On Wednesday February 12 2003 10:15 pm, RYan Moe wrote:
> Hi, I'm using 9.0, my drive is a Creative Labs 12/10/32 on
> /dev/hdc.I've turned DMA on for this drive by using hdparm and
> creating a harddiskhdc file.  However anytime the drive is accessed
> my CPU usage shoots up to around 75% (normally I can't hardly get
> it past 10%) which shouldn't happen if its using DMA.  I know for a
> fact the drive supports DMA as I've had it about 2 years.  There
> isn't a problem with the drive either as I booted into windows and
> burned a CD with the CPU usage never going above 2%.  I don't
> recall having this problem when I had 8.2 installed. I've also used
> this drive w/ Debian and it worked fine in there.
>
> Thanks,
> Ryan

    Creative doesn't say much about who makes it.
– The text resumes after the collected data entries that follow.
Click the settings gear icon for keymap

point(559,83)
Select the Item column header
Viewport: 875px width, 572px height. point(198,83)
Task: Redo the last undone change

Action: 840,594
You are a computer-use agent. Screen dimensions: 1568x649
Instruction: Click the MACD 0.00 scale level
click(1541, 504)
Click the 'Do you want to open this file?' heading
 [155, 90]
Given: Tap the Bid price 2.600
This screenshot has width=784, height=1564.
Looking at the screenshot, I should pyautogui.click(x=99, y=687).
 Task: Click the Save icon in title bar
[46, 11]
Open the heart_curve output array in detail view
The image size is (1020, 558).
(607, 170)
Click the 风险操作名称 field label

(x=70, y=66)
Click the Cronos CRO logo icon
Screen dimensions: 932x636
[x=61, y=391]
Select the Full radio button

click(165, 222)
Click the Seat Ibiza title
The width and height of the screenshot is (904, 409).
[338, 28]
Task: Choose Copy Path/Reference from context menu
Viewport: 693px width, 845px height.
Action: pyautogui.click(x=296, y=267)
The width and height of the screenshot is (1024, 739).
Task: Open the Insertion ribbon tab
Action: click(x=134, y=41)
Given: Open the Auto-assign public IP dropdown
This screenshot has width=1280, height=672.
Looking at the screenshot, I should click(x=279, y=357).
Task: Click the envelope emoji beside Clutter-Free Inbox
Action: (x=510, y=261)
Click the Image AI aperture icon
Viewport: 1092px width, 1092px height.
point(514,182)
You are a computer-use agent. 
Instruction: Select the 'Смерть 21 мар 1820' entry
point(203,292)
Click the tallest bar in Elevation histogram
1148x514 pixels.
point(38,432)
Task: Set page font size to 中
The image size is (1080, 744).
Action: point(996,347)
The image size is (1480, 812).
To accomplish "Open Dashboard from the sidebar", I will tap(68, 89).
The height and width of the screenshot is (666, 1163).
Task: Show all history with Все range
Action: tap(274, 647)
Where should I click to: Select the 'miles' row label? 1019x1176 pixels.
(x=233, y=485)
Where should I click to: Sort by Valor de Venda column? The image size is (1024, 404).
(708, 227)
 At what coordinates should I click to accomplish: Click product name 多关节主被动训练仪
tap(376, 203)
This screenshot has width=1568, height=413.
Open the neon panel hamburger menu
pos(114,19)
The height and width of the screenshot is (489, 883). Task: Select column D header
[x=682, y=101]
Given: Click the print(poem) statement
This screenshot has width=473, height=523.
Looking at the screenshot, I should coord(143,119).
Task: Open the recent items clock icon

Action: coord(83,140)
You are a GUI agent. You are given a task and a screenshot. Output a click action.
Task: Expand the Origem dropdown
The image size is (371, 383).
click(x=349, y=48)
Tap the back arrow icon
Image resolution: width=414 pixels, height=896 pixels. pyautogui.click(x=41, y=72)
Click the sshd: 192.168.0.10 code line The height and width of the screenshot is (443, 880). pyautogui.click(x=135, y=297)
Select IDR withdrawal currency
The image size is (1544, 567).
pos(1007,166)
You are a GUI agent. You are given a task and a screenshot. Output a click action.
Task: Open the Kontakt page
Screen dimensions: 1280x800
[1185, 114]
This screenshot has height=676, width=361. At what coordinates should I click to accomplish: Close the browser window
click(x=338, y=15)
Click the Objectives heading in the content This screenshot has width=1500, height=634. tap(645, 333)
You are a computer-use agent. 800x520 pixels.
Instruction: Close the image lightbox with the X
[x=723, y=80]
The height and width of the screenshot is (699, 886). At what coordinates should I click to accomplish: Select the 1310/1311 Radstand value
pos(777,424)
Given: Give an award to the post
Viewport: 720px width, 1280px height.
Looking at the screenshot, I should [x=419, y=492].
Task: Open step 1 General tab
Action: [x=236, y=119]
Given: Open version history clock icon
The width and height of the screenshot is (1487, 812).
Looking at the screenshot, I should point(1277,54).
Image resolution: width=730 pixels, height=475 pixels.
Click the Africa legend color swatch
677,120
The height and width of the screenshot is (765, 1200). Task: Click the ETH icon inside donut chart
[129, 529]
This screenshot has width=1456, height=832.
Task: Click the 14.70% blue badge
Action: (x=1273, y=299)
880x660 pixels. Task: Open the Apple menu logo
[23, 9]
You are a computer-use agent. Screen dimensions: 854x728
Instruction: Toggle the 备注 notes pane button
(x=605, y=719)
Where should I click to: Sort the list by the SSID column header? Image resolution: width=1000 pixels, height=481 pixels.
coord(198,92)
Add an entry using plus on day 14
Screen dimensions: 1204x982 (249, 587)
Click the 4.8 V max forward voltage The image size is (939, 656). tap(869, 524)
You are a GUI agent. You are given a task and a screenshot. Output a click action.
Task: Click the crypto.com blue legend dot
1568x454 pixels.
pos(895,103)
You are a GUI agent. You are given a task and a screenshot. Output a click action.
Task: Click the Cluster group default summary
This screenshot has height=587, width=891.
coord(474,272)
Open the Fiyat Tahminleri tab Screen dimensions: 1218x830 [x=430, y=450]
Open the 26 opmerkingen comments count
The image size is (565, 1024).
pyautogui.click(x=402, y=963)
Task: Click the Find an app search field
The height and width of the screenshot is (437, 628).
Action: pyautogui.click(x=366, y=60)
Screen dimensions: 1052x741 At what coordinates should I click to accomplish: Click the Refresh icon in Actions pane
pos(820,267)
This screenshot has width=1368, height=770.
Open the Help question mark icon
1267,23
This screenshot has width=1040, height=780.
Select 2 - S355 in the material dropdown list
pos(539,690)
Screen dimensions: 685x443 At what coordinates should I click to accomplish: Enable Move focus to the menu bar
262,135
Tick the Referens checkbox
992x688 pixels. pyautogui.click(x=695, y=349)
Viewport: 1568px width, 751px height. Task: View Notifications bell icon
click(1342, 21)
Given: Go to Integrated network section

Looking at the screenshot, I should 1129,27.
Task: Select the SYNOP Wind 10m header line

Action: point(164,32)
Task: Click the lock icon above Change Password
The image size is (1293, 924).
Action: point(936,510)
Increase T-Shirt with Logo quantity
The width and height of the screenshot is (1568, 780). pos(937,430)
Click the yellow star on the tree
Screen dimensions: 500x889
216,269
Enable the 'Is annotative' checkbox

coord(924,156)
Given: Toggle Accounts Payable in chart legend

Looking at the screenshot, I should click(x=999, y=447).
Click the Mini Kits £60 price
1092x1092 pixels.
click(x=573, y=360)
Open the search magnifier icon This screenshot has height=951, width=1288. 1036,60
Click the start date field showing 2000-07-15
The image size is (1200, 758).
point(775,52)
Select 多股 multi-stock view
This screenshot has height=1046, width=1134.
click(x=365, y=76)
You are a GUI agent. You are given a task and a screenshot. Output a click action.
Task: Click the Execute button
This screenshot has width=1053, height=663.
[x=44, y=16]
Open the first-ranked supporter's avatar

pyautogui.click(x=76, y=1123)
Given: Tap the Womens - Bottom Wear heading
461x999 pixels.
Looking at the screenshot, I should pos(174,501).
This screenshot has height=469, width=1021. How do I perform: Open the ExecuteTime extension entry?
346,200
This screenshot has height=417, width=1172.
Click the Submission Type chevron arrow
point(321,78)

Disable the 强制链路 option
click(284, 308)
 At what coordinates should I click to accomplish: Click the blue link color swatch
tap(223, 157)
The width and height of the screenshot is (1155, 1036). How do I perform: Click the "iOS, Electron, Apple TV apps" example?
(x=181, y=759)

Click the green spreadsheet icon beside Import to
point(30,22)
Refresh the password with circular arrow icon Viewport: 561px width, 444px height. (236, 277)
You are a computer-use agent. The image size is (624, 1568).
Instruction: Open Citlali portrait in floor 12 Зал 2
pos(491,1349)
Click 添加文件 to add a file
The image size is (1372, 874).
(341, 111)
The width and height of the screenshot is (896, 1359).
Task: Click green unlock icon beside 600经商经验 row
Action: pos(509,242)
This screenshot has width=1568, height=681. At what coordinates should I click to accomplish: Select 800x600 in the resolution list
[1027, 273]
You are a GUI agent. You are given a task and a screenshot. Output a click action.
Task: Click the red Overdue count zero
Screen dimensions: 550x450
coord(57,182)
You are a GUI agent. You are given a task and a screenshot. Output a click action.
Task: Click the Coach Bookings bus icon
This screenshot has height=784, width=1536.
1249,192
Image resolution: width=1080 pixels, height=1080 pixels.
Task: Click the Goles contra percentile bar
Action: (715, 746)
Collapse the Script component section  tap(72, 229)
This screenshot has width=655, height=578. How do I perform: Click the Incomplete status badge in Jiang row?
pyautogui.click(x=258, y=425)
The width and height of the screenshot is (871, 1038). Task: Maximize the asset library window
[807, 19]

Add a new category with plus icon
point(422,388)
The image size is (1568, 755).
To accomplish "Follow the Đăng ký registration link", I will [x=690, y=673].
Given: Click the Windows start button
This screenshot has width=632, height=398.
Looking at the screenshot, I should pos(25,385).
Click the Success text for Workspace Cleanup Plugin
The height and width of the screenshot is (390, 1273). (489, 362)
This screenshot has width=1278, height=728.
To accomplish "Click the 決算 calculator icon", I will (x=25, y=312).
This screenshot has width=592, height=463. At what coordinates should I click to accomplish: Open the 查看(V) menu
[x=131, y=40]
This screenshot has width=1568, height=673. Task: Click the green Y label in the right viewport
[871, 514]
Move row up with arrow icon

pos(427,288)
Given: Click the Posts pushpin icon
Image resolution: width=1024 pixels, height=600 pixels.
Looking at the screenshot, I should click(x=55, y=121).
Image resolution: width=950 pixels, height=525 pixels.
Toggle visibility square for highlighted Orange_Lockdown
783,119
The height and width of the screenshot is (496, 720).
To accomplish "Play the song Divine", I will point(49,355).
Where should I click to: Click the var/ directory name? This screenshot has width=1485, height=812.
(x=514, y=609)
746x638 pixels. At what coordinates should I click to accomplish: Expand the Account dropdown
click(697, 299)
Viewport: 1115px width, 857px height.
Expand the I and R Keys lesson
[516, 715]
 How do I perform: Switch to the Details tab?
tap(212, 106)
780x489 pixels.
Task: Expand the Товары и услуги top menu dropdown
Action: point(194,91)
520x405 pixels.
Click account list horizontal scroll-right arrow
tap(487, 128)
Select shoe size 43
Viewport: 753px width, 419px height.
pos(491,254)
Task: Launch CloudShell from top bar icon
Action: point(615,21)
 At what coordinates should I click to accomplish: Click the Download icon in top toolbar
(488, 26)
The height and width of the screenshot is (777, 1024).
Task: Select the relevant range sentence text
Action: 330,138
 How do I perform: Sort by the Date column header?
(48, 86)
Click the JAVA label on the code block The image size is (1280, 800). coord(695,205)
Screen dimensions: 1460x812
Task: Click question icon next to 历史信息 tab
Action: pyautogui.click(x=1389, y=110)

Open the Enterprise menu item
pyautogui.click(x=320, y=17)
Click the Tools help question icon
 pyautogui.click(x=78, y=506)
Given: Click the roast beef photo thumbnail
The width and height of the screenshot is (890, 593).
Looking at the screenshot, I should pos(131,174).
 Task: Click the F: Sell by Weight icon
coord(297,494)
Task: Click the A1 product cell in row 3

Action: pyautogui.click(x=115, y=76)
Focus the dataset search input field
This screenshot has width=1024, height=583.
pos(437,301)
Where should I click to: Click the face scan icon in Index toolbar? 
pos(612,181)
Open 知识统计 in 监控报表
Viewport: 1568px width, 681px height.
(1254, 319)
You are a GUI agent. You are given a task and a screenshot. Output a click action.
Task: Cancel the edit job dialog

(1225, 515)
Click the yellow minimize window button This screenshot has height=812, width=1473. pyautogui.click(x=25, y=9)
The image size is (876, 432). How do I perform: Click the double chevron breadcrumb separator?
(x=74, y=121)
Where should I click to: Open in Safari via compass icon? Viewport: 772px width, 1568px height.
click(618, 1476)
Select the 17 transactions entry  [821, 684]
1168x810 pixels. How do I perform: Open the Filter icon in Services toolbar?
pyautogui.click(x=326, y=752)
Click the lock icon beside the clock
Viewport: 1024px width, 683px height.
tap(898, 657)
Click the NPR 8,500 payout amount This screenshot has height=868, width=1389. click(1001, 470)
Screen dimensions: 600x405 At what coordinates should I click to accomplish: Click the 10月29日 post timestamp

They re-badge 
various sources. Windoze is not a recommendation for hardware to work 
on better OS's. 'Works great with Windoze' is most often a derogatory 
statement about hardware. MOF, that's one explaination I can think of 
at the moment. Windoze kernels are a joke, Deb's are usually old 
fashioned yesterday's stuff. Probly older than the kernel you had 
with 8.2.  Could be your hardware is fallin behind current Linux 
kernels?  

   OTOH, that only somewhat fits your slow tranfer rates tho. The 
motherboard might. Who makes it, and what chipset?  Also mention if 
it's in a ready made (ie, OEM only), because then it and often it's 
chipsets are made to that vendors specs or Dell's. What drives are 
hd[abd] ? might help too. Another possibility is spindle wobble 
causing eratic signals over IDE. That could account for both slow 
transfer rates and high cpu usage. At two years old and unknown 
sources, that becomes a realistic explaination, specially if the 
transport mechanism was actually made by Ricoh.  Have you tried 
burnin at low speeds (4x) ? 

    Post the output from 'hdparm -v -i /dev/hdc'  and maybe 
somebody'll see somethin....  I'm runnin out of ideas.